Adapted from O’Connell & Hofmann 2011b.

(C) Life history traits and transitions are highly diverse, but social behavior (e.g., courtship and mating) is present in all kingdoms. Neural activation patterns underlying behavior can be conserved or divergent across species. (D) Phylogenetic relationships between major vertebrate lineages.

15.3.2 Evolution of Neurochemistry Underlying Behavior

Establishing homology across vertebrate brain regions mediating social behavior has opened exciting new opportunities. In particular, it invites study of how variation across taxa in the neural basis of social decision making might explain observed differences in behavior—as well as how and why these differences evolved. A recent comparison of the social decision‐making network across 88 vertebrate species has revealed that, although neurochemical profiles are very much conserved, vertebrate lineages differ more in the spatial distributions of ligands (cell populations that synthesize neuropeptides, neurotransmitters, or steroids) than their receptors (neuropeptide and neurotransmitter receptors, sex steroid hormone receptors) (O’Connell & Hofmann, 2012). It is important to note that this large‐scale comparative study only noted presence or absence of a neurochemical or gene in a particular brain region; however, quantitative variation in neurochemical gene expression, also seems to be important for variation in behavior within lineages. An extensively studied example is how quantitative variation in the vasopressin receptor expression in different species of Microtus voles is linked to differences in mating systems (reviewed in Wang, Young, De Vries, & Insel, 1998).

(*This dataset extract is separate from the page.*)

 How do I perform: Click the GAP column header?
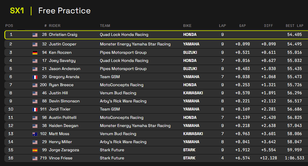pyautogui.click(x=242, y=26)
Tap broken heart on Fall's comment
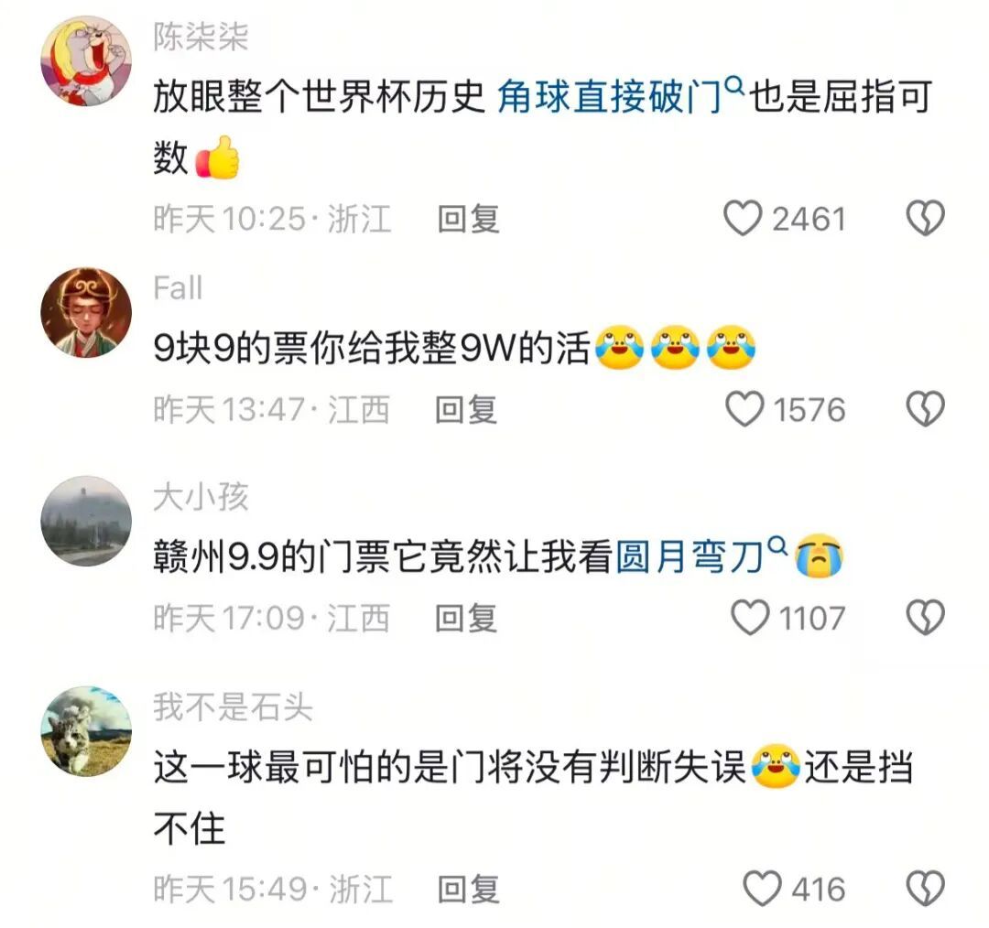The image size is (989, 928). (925, 408)

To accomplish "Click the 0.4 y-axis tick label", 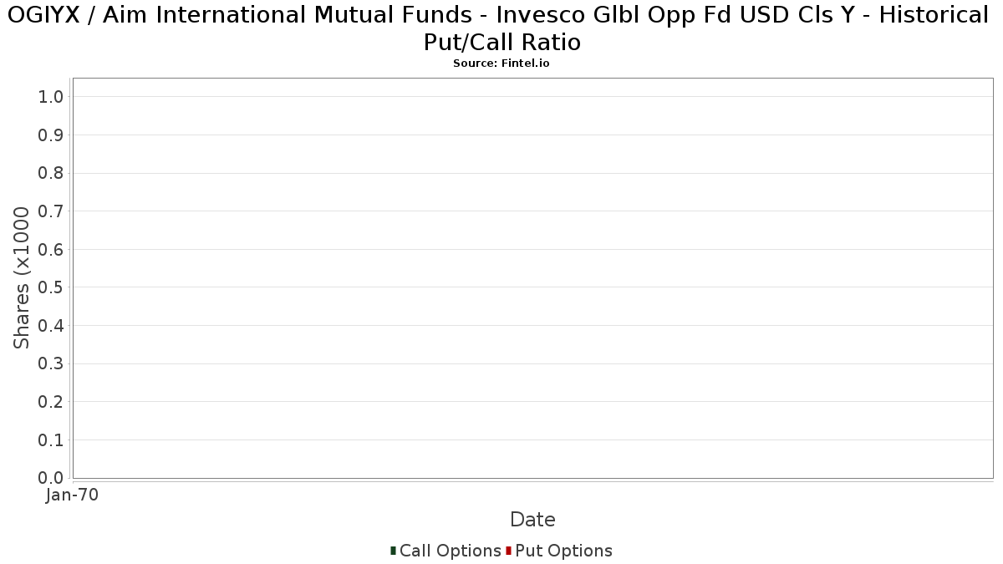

15.3.3 Neurotransmitter Circuitry Underlying Decision Making

Animals are constantly confronted by challenges and opportunities in their social environment in which they must make adaptive decisions to ultimately maximize their fitness. Before responding to a social stimulus with a behavioral output, animals must first evaluate the salience of a stimulus. The neural circuit in which this evaluation takes place is thought to be the mesolimbic dopamine system (Deco & Rolls, 2005; Wickens et al., 2007; Wise, 2005), with a key role for dopaminergic projections from the ventral tegmental area of the mammalian midbrain to the forebrain. In mammals, dopaminergic projections from the ventral tegmental area to the nucleus accumbens encode both rewarding and aversive stimuli while projections to the prefrontal cortex encode aversive stimuli selectively (Lammel, Ion, Roeper, & Malenka, 2011). The neuroanatomical components of the dopamine reward circuitry seem to be conserved across vertebrates (O’Connell & Hofmann, 2011a), which is not surprising given its crucial role in evaluating stimuli in many species.

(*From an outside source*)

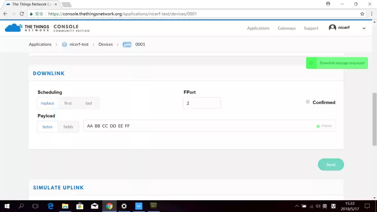377x212 pixels.
Task: Click The Things Network cloud logo
Action: point(13,28)
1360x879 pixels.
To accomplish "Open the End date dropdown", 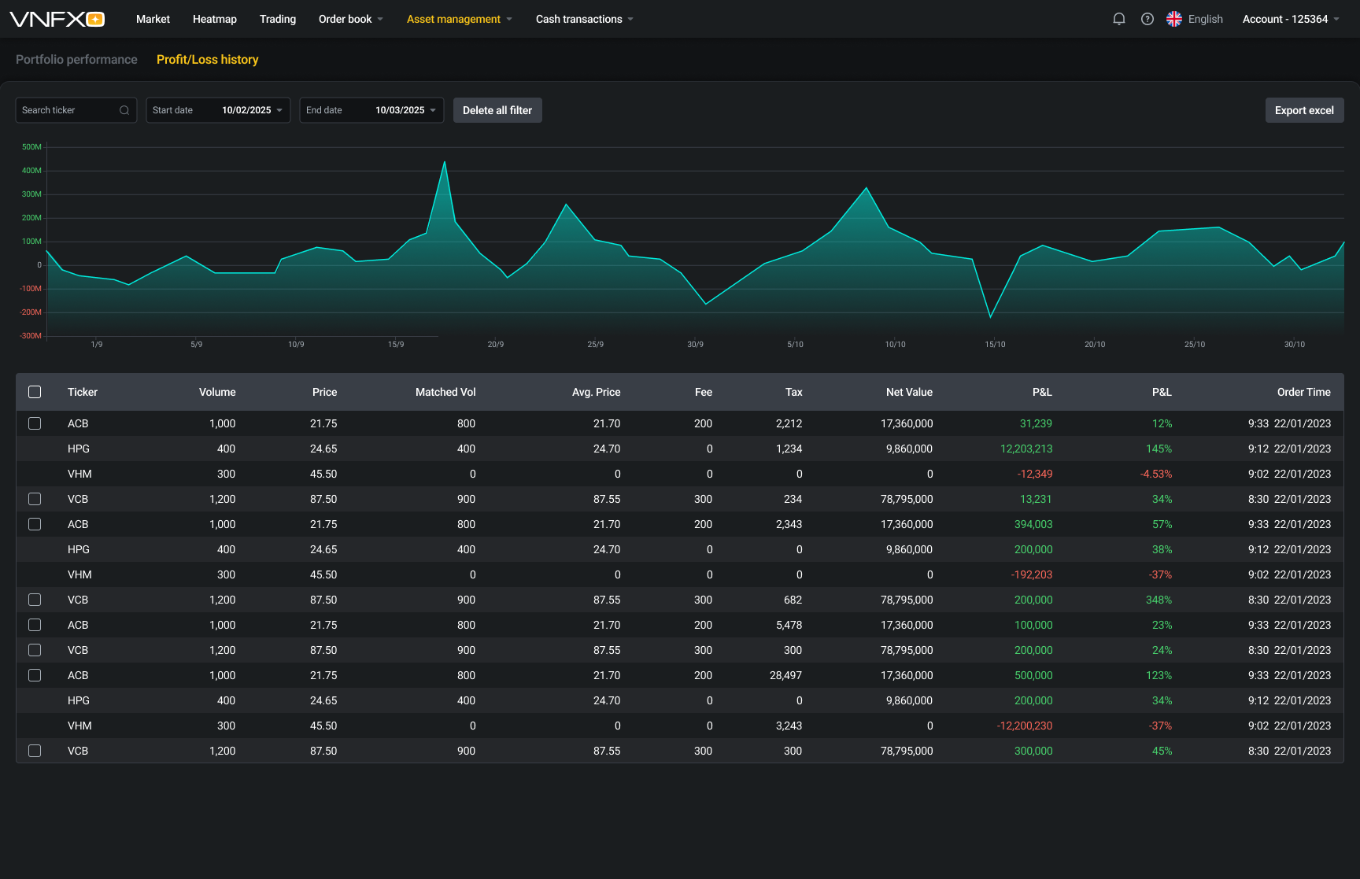I will click(x=371, y=110).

Although dopamine is a key neurotransmitter for encoding the value of stimuli in vertebrates, octopamine (homologous to the vertebrate norepinephrine) plays a prominent role in arthropods (Barron, Sovik, & Cornish, 2010). Studies in honeybees show that an individual’s response to a reward (proboscis extension to sucrose) was reduced when injected with dopamine (Mercer & Menzel, 1982), whereas octopamine enhanced the proboscis response and could even substitute for sucrose presentation (Hammer & Menzel, 1998). This study highlights the opposite roles of dopamine and octopamine in arthropod behavior, recently confirmed in pharmacological manipulations of both the cricket Gryllus bimaculatus (Mizunami et al., 2009) and honeybee Apis mellifera (Farooqui, Robinson, Vaessin, & Smith, 2003; Vergoz, Roussel, Sandoz, & Giurfa, 2007) as well as genetic manipulations of the fruit fly Drosophila melanogaster (Schwaerzel et al., 2003), where the octopamine is necessary for reward learning and dopamine is necessary for aversive learning (reviewed in Barron et al., 2010).